Прозрачные леса под Люксембургом (сборник)
Шрифт:
Он успокоился, постоял в тишине, пытаясь различить сквозь мутное стекло золотые купола Кремля.
В комнате на него повеяло свежестью вымытых полов, выглаженным бельем, чистым воздухом.
– Тома, – позвал он, включая свет.
Томы не было. Лишь чистота и неуловимая последовательность, с которой были расставлены вещи в квартире, говорили о том, что еще недавно здесь присутствовала женщина.
На столе, прижатое утюгом, лежало письмо.
«Милый, до отчаянья любимый мой человек! Я не знаю, какой ценой дается мне этот шаг. Вправе ли я быть для тебя обузой? Каждый из нас безумно
– Тома, – беспомощно позвал он.
Он представил, как она писала письмо, готовила обед, как плакала, гладя его рубашки, как мучительно невозможно далось ей это решение, и выражение невыносимой, неподвластной боли исказило его лицо.
Днем он ходил по городу, пересекал улицы, сворачивал в переулки, заходил в шашлычные, сосисочные, стоял в очередях, механически жевал люля-кебабы, возвращался домой.
У дома он заметил собаку, ту самую, которую когда-то кормила Тома.
– Здравствуй, друг, – сказал Леха, садясь рядом и теребя собаке лапу. – Ты по-прежнему один? Кусаешь гражданку лошадку?
Пес смотрел на него тоскливо, лизал руку.
– Я теперь тоже один, – говорил Леха. – Почему бы нам не объединиться? Пойдем ко мне. Я налью тебе щей и положу большую сахарную кость… Помнишь женщину, что кормила тебя уткой по-пражски? Это она приготовила. Наверное, она знала, что я встречу тебя.
Леха вошел в подъезд.
– Пойдем, я постелю тебе старый плед, а через несколько дней поедем на Север… Нам ведь с тобой больше некуда деваться. Ни мне, ни тебе… Пойдем, ну…
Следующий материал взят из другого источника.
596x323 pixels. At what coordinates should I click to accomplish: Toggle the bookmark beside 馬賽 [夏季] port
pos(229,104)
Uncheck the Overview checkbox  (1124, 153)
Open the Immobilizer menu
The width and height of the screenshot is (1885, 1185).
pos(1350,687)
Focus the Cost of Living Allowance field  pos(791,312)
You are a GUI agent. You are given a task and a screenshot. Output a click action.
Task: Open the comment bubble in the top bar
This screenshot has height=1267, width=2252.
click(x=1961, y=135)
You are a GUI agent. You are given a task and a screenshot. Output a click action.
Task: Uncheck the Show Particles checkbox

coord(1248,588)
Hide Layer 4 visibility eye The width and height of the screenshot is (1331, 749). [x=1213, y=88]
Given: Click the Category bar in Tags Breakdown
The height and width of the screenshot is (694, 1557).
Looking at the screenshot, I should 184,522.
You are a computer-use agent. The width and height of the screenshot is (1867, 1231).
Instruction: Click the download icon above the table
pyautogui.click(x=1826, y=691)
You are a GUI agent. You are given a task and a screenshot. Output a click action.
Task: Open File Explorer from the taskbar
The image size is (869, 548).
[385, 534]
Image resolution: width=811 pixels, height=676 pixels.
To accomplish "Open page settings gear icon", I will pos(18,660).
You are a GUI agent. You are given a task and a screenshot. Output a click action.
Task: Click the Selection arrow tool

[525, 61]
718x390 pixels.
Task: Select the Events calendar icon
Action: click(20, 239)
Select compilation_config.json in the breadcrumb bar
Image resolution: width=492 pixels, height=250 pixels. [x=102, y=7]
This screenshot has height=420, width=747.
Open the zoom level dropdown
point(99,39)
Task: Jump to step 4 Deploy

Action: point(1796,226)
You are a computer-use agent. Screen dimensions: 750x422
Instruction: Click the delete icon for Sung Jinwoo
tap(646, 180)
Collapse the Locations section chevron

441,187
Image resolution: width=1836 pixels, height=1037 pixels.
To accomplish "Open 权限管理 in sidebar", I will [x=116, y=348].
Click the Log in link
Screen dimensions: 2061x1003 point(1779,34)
Леха неуверенно присвистнул.
Пес вскинул уши, они встретились взглядом, и пес увидел, что выражение тоски и одиночества в Лехиных глазах гораздо страшнее, чем в его собственных.
Он отряхнулся и пошел прочь – мудрый и одинокий пес.
Поздно вечером Леха пил кофе в ресторане. Один за служебным столиком. И странно было видеть в угарном дыму пьяного шабаша человека, одиноко пьющего кофе.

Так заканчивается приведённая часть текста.